5: PCA and Cluster Analysis Flashcards
What is the advantage of a dendrogram?
We can evaluate the clusterings obtained for each possible number of clusters from 1 to n.
Which two clustering methods are the two most common?
Hierarchical and K-means clustering.
What is the idea of K-means clustering?
The idea is to partition clusters by assigning each data point to the nearest centroid, based on a pre-defined number of clusters (k). It aims to minimize the sum of squared distances between data points and their respective centroids.
What are two major disadvantages of K-means clustering?
1) The algorithm will force all observations into a cluster, regardless of hor “far” that observation is from some other observations, 2) we need to pre-specifiy the number of clusters.
What is the difference between agglomerative and divisive clustering?
Can agglomerative and divisive clustering be used for both hierachical and K-means?
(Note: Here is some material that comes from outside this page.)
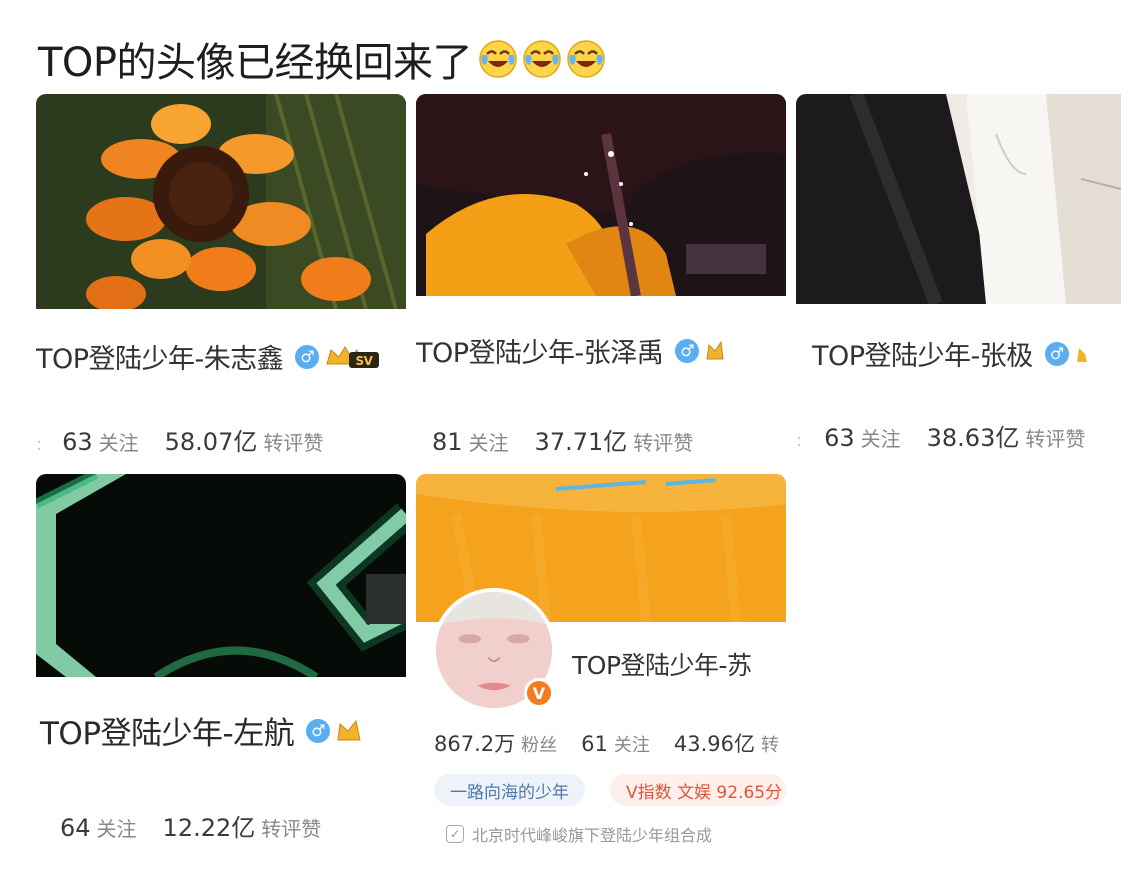 The width and height of the screenshot is (1121, 884). Describe the element at coordinates (510, 790) in the screenshot. I see `bio-tag: 一路向海的少年` at that location.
No, divisive and agglomerative clustering are two distinct approaches to hierarchical clustering. K-means does not fit into either category.
Which two properties need to be fulfilled in K-means?
1) All observations need to belong to at least one cluster, 2) clusters must be non-overlapping.
What is the objective in K-means?
To partition the observations into K clusters such that the total within-cluster variation, summed over all K, clusters, is as small as possible.
Is cluster analysis a supervised or unsupervised learning method?
Unsupervise (for its lack of a class label or a quantitative response variable).
What is common for all linkage methods (single, complete, average)?
That we base the clusters on the minimum distance.
Why is it important to standardize the variables before performing cluster analysis?
Standardization prevents variables with larger scales from dominating how clusters are defined. It alllows all variables to be considered by the algorithm with equal importance.